→ **Text to read**
* BEGIN *
Philippine government agency

The National Telecommunications Commission (NTC; Pambansang Komisyon sa Telekomunikasyon) is the telecommunications regulator of the Philippines.

It is an attached agency of the Department of Information and Communications Technology responsible for the supervision, adjudication and control over all telecommunications services and radio and television networks throughout the country.

==History==
The National Telecommunications Commission (NTC) was established in 1979 under Executive Order No. 546. It took over the regulatory responsibilities of two former agencies—the Board of Communications and the Telecommunications Control Bureau—which were dissolved at the same time.

The NTC is the primary government body responsible for regulating telecommunications services and television networks across the Philippines. It sets and enforces rules on how these services are established, operated, and maintained nationwide.

In some cases, the NTC acts like a court by hearing disputes and issuing legally binding decisions. While it operates independently when making these regulatory and legal decisions, it is administratively attached to the Department of Information and Communications Technology. Decisions made by the NTC in this role may be appealed directly to the Supreme Court of the Philippines.

===Timeline===

- 1927: Act No. 3396 known as the Ship Radio Station Law was enacted. The Radio Construction and Maintenance Section, the first radio regulatory office was charged to enforce the said law.
- 1931: Act No. 3846 known as the Radio Control Law was enacted. The Radio Control Division in the Bureau of Post was created under the jurisdiction of the then Secretary of Commerce and Communications.
- 1939: The Radio Control Division was transferred to the Department of National Defense which was organized pursuant to Executive Order No. 230.
- 1947: The Radio Control Division was again transferred to the Department of Commerce and Industry which was created pursuant to Executive Order No. 230.
* END *
Target position rows:
* BEGIN *
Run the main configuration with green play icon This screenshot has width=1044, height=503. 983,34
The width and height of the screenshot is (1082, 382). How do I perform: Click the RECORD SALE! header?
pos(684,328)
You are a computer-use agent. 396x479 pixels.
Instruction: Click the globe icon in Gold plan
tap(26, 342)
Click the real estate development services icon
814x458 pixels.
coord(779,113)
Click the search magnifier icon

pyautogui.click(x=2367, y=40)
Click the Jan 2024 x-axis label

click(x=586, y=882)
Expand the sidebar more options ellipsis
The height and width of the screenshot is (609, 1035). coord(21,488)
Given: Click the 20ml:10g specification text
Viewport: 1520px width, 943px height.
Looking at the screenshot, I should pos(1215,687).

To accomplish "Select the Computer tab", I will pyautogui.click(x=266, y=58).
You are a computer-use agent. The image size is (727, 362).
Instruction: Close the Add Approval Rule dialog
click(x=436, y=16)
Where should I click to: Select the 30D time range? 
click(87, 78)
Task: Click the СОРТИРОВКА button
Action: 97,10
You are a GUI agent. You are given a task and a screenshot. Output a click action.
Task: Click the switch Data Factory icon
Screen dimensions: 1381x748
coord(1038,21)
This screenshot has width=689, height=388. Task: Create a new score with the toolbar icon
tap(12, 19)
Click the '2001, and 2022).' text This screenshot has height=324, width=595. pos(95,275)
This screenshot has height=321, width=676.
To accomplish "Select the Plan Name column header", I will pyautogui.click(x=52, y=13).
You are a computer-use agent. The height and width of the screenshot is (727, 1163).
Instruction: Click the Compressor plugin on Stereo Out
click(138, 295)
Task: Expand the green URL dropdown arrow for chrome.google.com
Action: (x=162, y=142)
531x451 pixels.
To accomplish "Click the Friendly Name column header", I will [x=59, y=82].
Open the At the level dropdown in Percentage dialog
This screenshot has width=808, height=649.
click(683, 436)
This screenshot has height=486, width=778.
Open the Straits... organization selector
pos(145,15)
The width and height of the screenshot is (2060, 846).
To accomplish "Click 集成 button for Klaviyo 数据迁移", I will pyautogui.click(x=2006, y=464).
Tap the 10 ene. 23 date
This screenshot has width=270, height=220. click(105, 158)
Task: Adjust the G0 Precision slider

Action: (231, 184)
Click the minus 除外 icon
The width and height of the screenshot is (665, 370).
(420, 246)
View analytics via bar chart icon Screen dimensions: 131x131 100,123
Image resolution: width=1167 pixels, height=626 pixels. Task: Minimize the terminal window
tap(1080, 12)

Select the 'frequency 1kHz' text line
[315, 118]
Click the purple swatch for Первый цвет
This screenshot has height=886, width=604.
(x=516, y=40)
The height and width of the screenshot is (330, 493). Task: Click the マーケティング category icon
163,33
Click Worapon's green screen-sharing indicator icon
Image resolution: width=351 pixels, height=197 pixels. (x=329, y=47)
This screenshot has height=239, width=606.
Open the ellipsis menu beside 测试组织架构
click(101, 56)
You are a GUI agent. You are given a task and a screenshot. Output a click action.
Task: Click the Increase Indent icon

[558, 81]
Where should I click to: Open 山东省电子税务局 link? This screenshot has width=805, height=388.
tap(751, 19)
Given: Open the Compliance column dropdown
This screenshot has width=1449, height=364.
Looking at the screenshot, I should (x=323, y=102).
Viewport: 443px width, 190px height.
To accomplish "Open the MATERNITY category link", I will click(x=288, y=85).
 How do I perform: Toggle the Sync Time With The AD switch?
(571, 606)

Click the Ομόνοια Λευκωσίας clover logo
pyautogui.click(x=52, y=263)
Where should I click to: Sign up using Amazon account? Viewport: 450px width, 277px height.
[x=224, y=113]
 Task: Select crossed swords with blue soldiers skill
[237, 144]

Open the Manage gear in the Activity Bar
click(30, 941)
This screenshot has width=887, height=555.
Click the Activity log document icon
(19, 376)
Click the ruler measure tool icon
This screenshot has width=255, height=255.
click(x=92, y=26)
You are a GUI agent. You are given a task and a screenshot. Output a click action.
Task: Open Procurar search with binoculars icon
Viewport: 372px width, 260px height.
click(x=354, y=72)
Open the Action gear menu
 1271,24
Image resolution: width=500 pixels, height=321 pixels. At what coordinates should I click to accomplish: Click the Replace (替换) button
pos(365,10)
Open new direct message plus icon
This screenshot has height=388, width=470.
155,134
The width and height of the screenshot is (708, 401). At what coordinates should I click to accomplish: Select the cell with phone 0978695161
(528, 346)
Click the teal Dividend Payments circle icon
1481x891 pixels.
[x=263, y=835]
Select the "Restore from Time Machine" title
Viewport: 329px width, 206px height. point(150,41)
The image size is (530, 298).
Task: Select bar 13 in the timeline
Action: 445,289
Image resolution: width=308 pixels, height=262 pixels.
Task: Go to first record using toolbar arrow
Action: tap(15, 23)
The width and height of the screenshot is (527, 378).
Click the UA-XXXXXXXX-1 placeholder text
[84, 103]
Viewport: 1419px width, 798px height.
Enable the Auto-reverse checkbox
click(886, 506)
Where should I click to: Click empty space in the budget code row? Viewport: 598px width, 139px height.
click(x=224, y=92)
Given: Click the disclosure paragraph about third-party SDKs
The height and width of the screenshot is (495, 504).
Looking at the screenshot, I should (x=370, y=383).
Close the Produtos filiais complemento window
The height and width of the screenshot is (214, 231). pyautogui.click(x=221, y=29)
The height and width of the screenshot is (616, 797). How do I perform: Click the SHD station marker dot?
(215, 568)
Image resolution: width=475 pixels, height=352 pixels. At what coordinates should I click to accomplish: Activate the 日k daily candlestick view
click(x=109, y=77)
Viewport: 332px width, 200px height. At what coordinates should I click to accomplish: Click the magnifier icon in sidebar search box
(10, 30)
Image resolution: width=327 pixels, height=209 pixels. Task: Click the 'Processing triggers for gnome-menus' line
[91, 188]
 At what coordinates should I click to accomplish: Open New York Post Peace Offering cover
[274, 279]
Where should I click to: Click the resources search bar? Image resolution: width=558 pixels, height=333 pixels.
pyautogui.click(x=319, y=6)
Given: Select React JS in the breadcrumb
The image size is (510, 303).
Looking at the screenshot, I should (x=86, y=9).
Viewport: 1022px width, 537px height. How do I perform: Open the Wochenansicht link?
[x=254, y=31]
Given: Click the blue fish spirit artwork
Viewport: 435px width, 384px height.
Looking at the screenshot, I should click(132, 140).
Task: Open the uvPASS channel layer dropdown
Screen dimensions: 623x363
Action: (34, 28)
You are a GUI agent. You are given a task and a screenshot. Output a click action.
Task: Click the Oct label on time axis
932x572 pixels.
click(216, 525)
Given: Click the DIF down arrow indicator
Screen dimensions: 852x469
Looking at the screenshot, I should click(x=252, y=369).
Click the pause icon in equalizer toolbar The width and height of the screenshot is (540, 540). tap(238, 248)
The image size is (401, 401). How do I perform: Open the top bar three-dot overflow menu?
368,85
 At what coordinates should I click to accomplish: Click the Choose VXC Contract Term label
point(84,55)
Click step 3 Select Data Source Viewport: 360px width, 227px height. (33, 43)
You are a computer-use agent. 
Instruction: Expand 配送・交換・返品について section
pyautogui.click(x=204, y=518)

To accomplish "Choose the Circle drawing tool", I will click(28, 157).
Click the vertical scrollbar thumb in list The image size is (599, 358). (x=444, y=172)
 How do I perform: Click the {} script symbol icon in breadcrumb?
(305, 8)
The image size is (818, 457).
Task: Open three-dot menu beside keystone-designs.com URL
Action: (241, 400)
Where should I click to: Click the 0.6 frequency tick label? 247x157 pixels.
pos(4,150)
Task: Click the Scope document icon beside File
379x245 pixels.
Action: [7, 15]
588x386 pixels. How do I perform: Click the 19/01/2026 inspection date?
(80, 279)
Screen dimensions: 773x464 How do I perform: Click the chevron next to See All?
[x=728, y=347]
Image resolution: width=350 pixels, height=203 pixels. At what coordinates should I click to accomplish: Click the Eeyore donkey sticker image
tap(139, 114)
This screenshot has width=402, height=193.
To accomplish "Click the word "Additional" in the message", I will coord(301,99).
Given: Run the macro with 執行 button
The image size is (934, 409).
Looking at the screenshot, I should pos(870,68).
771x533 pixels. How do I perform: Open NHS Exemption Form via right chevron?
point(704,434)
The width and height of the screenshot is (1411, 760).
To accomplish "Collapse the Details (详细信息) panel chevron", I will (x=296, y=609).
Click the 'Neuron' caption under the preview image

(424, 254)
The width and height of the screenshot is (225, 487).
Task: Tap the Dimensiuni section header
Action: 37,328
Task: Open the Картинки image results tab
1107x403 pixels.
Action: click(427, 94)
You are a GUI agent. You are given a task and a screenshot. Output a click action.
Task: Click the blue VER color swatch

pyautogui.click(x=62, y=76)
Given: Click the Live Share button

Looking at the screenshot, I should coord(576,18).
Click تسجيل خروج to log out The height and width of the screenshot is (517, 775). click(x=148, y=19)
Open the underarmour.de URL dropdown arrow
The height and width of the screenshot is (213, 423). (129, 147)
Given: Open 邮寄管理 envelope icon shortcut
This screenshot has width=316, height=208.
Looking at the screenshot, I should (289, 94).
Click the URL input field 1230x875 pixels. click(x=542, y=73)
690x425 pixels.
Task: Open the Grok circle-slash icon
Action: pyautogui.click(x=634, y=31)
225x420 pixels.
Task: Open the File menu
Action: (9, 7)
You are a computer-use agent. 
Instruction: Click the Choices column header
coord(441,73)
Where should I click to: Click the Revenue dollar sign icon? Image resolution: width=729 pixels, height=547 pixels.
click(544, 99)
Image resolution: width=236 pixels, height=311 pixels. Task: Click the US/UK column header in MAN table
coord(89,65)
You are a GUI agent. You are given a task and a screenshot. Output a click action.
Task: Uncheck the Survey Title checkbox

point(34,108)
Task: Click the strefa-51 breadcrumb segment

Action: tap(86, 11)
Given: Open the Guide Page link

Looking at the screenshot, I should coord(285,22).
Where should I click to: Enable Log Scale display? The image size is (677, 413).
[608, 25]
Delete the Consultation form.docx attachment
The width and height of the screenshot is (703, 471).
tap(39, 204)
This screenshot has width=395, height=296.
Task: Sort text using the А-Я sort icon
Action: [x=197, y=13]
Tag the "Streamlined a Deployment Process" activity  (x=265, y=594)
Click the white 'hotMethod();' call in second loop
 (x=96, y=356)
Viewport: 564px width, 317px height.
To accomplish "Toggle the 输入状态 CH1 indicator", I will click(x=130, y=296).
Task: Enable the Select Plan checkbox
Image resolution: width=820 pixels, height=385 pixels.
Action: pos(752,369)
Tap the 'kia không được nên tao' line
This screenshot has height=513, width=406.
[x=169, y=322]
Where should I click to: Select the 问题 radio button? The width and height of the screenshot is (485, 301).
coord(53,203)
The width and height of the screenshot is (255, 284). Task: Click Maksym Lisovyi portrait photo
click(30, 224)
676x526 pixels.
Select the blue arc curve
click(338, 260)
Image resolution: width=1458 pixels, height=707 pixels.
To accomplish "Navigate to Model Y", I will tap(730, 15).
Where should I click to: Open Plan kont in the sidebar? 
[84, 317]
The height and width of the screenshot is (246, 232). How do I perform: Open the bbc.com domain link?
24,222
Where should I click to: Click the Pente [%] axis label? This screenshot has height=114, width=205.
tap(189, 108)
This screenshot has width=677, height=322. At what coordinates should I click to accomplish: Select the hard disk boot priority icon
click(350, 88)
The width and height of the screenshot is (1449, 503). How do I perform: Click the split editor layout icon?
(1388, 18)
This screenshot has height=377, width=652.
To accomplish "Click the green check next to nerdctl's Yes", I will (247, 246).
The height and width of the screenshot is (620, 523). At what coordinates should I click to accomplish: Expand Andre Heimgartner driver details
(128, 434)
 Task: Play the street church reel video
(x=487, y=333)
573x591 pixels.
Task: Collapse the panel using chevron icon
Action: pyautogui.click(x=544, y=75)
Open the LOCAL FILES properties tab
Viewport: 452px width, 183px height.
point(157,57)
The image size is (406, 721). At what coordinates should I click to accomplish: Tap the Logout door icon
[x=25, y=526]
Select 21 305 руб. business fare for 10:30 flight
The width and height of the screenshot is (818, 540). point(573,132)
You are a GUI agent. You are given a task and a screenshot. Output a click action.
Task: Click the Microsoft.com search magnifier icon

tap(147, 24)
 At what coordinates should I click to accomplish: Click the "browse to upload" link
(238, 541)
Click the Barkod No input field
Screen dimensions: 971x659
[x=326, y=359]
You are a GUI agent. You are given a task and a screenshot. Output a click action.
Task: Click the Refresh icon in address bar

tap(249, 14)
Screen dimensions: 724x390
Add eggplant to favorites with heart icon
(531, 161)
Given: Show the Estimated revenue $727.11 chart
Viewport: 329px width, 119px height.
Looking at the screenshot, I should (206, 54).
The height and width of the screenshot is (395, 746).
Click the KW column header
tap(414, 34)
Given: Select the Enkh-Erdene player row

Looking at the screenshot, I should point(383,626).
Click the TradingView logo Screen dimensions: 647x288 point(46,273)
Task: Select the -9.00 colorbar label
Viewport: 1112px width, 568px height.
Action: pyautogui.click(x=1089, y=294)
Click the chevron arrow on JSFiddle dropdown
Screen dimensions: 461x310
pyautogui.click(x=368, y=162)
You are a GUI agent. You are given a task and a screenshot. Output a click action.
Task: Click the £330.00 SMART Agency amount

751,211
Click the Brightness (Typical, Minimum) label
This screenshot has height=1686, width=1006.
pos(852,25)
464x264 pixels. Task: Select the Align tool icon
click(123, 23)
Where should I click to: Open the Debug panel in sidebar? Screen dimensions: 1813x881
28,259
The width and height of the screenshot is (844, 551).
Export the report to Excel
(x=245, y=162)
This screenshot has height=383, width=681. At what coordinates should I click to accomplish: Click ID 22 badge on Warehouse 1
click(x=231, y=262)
* END *
→ **Your task**
Pick up the text on the Philippine telecommunications regulator where it stops and write the next part. The rows aren't needed for anything here.

→ **Output below**
- 1951: Republic Act No. 1476 was enacted abolishing the Radio Control Board.
- 1962: Department Order 51 was issued changing the name of the Radio Control Division to the Radio Control Office.
- 1972: The Board of Communications (BOC) was created under the Integrated Reorganization Law. It was the first quasi-judicial body with adjudicatory powers on matters involving telecommunications services.
- 1974: The Radio Control Office was renamed the Telecommunications Control Bureau.
- 1979: By virtue of Executive Order No. 546, the TCB and the BOC were integrated into a single entity now known as the National Telecommunications Commission. The Ministry of Transportation and Communications, which was created under the same Order has administrative jurisdiction over the NTC.
- 1987: President Corazon Aquino issued Executive Order 125-A making the NTC an attached agency of the Department of Transportation and Communications (DOTC).
- 2004: President Gloria Macapagal Arroyo issued Executive Order No. 269 creating the Commission on Information and Communications Technology (CICT) and transferring the NTC from the DOTC to the CICT.
- 2005: President Gloria Macapagal Arroyo issued Executive Order No. 454 transferring the NTC back to the DOTC.
- 2008: President Gloria Macapagal Arroyo issued Executive Order No. 648 transferring the NTC back to the CICT.
- 2011: President Benigno Aquino III issued Executive Order No. 47 which retains the NTC under the Office of the President as part of the Other Executive Offices (OEO)
- 2016: President Benigno Aquino III signed Republic Act No. 10844 creating the Department of Information and Communications Technology (DICT) and making the NTC an attached agency of the newly created executive department.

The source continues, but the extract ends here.